NEW CUMBERLAND, Pa. –
The 6th Medical Logistics Management Center is a unique, one-of-a-kind Army unit with the mission to deploy, establish, integrate, and synchronize medical logistics operations in support of any Army or Joint Forces specified mission.
As part of their leadership professional development program, members from the Army’s 6th Medical Logistics Management Center visited DLA Distribution Susquehanna, Pennsylvania, Feb. 20, to learn about DLA’s global logistics processes and operations.
The 19-member team received a distribution overview presentation detailing various special functions the command provides - such as kitting and hazardous material handling - and detailed transportation coordination that the organization provides for all of DLA.
After the presentation the group received a walking tour of DLA Distribution Susquehanna’s Eastern Distribution Center, the largest warehouse in the Department of Defense.
There, they toured the receiving, processing, storage, retrieval and out loading operations, where they saw the distribution supply chain in action. Their tour included other key locations – the Consolidation and Containerization Point, the high-rise storage and retrieval system, and the air line of communication pallet build area.

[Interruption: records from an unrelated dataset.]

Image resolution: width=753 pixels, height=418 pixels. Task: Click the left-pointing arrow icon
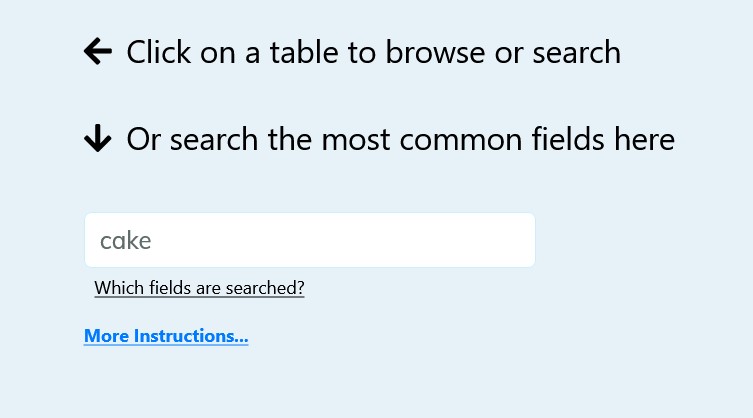pos(97,52)
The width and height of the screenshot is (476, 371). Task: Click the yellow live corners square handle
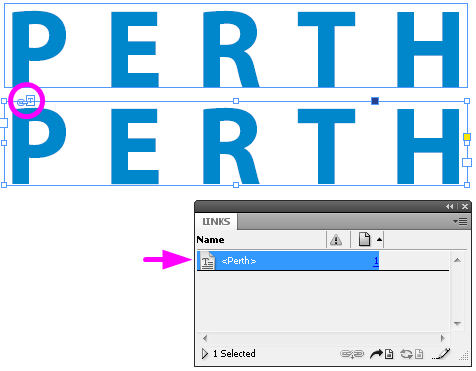(x=467, y=137)
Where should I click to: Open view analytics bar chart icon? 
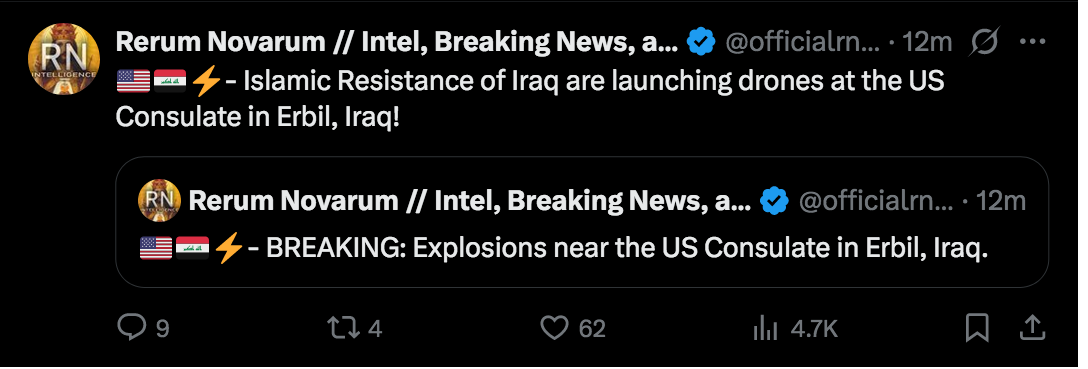point(765,327)
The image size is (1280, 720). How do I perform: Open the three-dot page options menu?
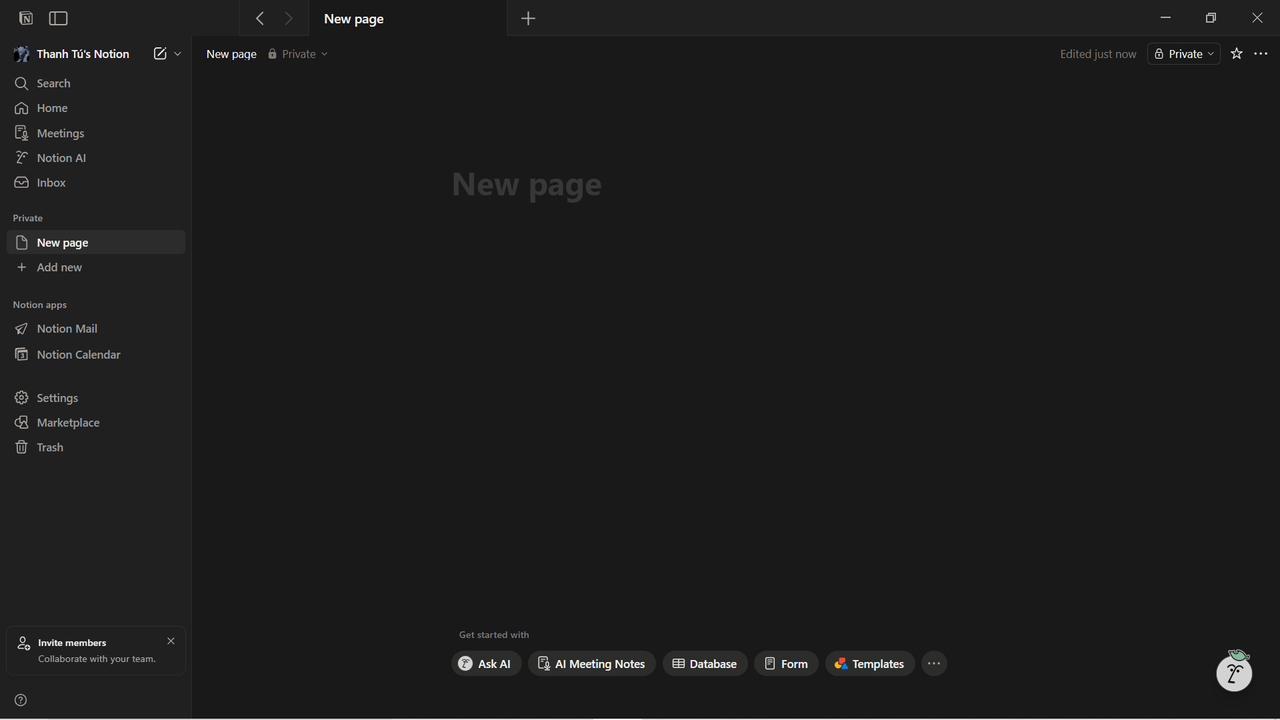click(1260, 54)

In Building 89 they learned of the Cold Chain Team Management processes and packaging control.
Sgt. 1st Class Clinton Knighten is their Non-Commissioned Officer in Charge of Operations. He deals a lot with helping other units prepare for deployments – teaching them about systems that are utilized in requesting medical equipment or medical supplies.

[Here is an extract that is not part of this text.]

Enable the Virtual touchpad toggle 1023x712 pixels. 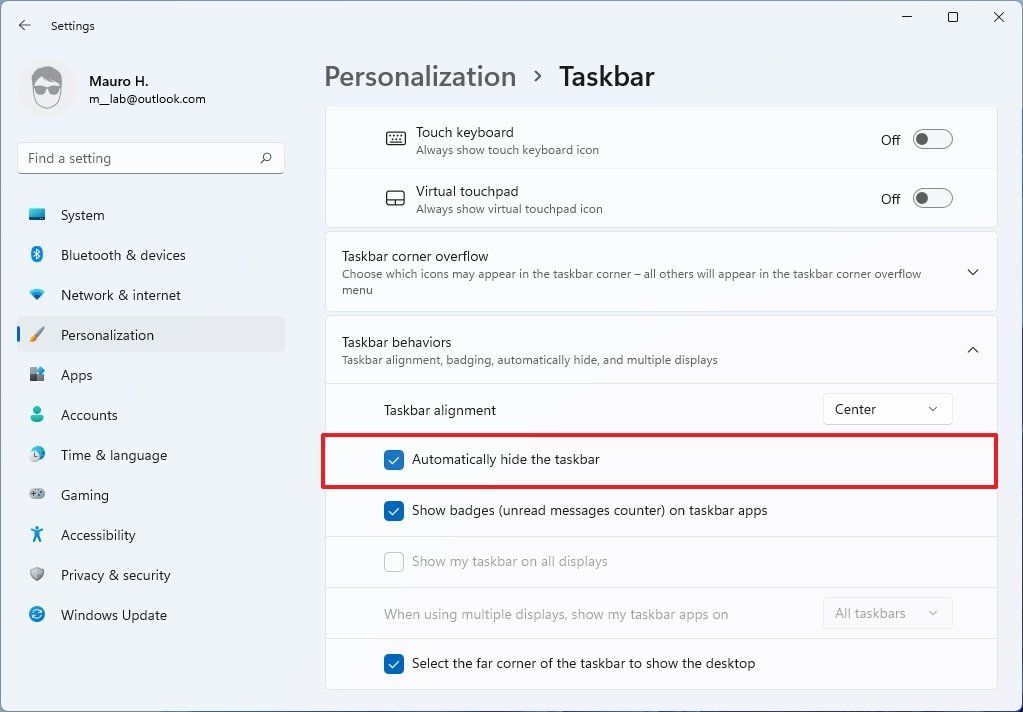[x=931, y=198]
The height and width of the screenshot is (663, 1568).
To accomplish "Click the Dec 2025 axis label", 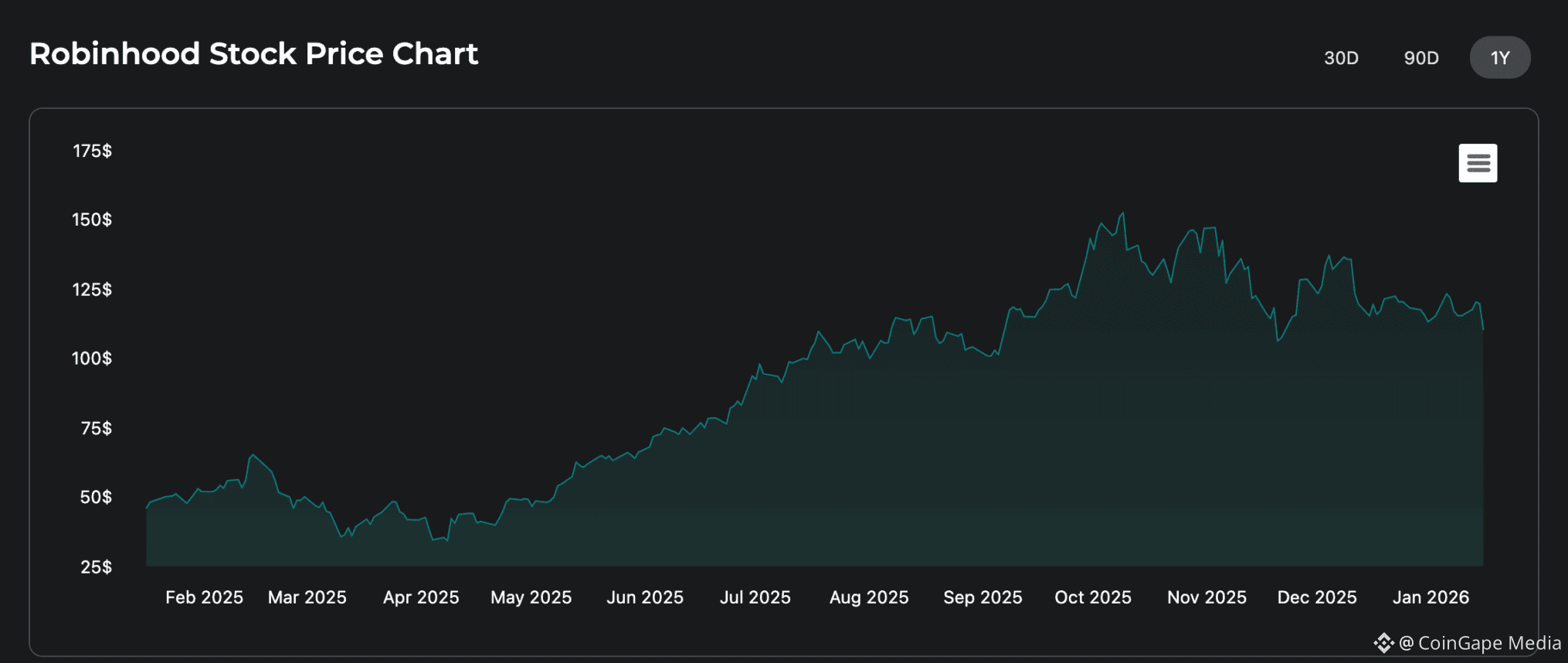I will tap(1316, 597).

“Seeing how that all connects down here at the distribution center has value to the entire group. It helps connect the pieces, or better yet, broadens the perspective on how all the pieces are connected in the mission, so that we understand better the importance of what we’re doing.”

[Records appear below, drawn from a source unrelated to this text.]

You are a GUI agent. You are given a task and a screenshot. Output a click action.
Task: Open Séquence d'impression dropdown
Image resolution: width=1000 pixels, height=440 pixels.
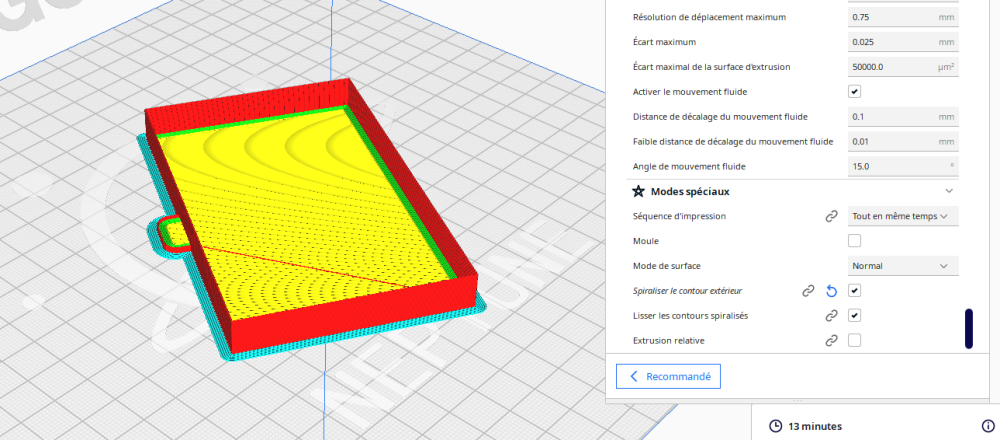(903, 216)
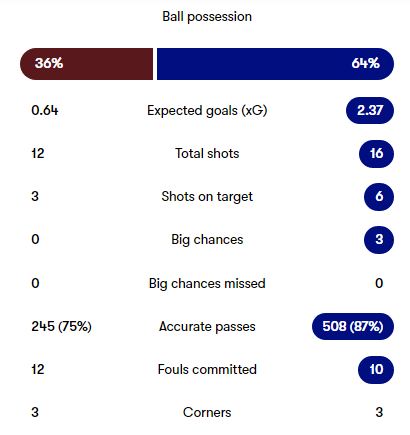Click the 10 fouls committed badge

(376, 369)
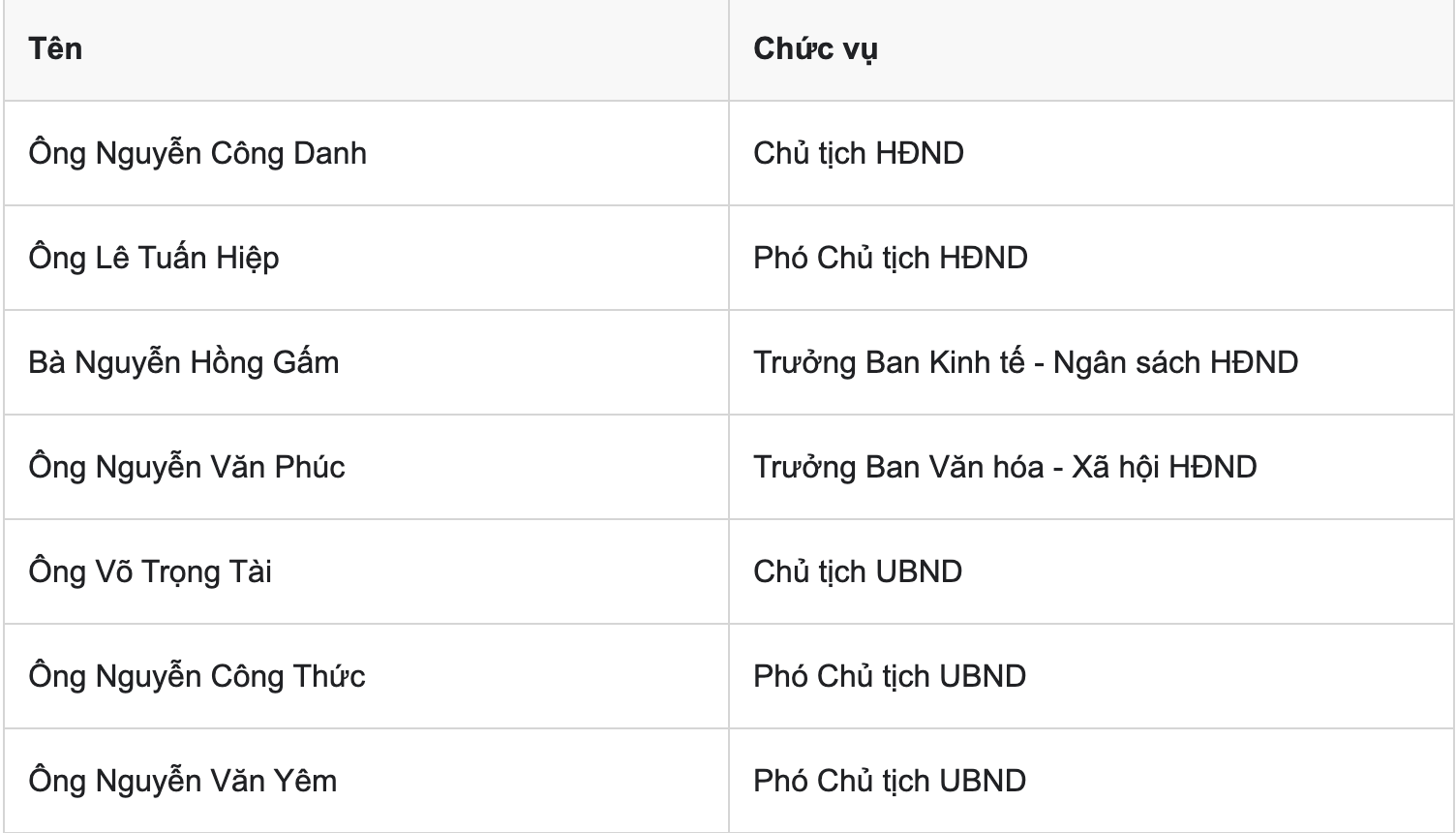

According to Capt. Jose Melendez, commander, Headquarters and Headquarters Detachment, 6th MLMC, part of their job is to act as enablers when in their theater of operation, where they often have to start their set-up from scratch. Witnessing the distribution process up close here is very helpful.
“Understanding the chain and the process will help us out by way of managing expectations for our customers. Instead of telling them constantly that items are coming, (by seeing this process) we can help them understand where (items/supplies) it’s coming from and what impact it has on their request.”